Universities Tests Act 1871
- Parliament of the United Kingdom
- Long title: An Act to alter the law respecting Religious Tests in the Universities of Oxford, Cambridge, and Durham, and in the Halls and Colleges of those Universities.
- Citation: 34 & 35 Vict. c. 26

Dates
- Royal assent: 16 June 1871

Other legislation
- Amended by: Church of England (Worship and Doctrine) Measure 1974
- Relates to: Statute Law Revision Act 1883; Universities (Scotland) Act 1932;

Status: Amended

Text of statute as originally enacted

Text of the Universities Tests Act 1871 as in force today (including any amendments) within the United Kingdom, from legislation.gov.uk.

= Universities Tests Act 1871 =

1871 British law banning religious discrimination in admission to certain universities

The Universities Tests Act 1871 (Note: This short title was conferred on this Act by section 1 of this act.) (34 & 35 Vict. c. 26) was an act of the Parliament of the United Kingdom. It abolished religious "Tests" and allowed Roman Catholics, non-conformists and non-Christians to take up professorships, fellowships, studentships and other lay offices at the universities of Oxford, Cambridge and Durham. It also forbade religious tests for "any degree (other than a degree in divinity)".

The Act built upon earlier acts that had limited religious tests in the universities concerned.

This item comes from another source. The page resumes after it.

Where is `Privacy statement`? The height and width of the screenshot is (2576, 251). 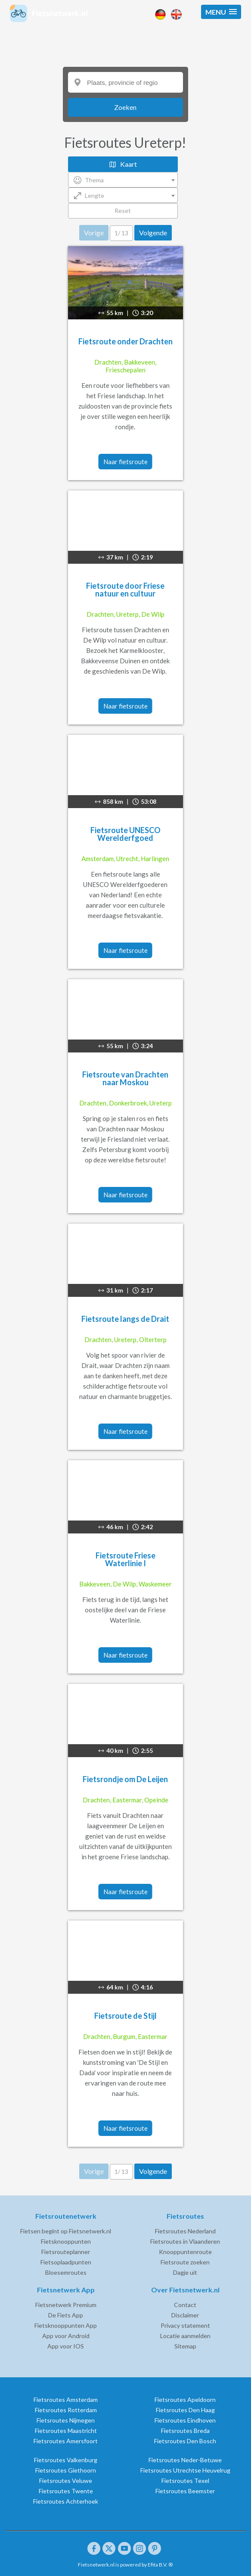
Privacy statement is located at coordinates (185, 2325).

The Oxford University Act 1854 had abolished tests at matriculation and for the degree of BA, but not for higher degrees. The Cambridge University Act 1856 abolished tests for all degrees in Arts, Law, Music and Medicine, but stated that the degree would not enable the holder to become a member of senate or hold "any Office … which has been heretofore always held by a Member of the United Church of England and Ireland" unless they made a declaration that they were "bona fide a Member of the Church of England" (the latter provisions were abolished by the 1871 Act). The Dean and Chapter of Durham Cathedral (the governing body of Durham University at that time) changed the university's regulations in 1865 to remove religious tests on degrees (except in theology).

Passed during the course of William Ewart Gladstone's first ministry, the act was to obtain support from the non-conformists since these were a major support group for the Liberal Party. Gladstone himself accepted the act reluctantly, and on the understanding that it would leave new collegiate foundations at Oxford and Cambridge free to impose tests, as Hertford College, Keble College and Selwyn College did.

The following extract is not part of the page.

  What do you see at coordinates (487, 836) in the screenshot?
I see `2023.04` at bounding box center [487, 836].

The direct instigation for this legislation was the widely publicised case of Numa Edward Hartog, the first Jewish Senior Wrangler in the history of Cambridge University, who could not accept the fellowship that would otherwise routinely be offered, because he could not subscribe to the required test on account of his religion. His testimony before the House of Lords helped secure passage of the bill, after the Lords had twice blocked similar legislation in 1869 and 1870.

Numa Hartog would have been the first Jew after the passing of this act to be elected a fellow at the University of Cambridge, but he died of smallpox. The first Jew to be elected a fellow was Samuel Alexander at Lincoln College, University of Oxford in 1882.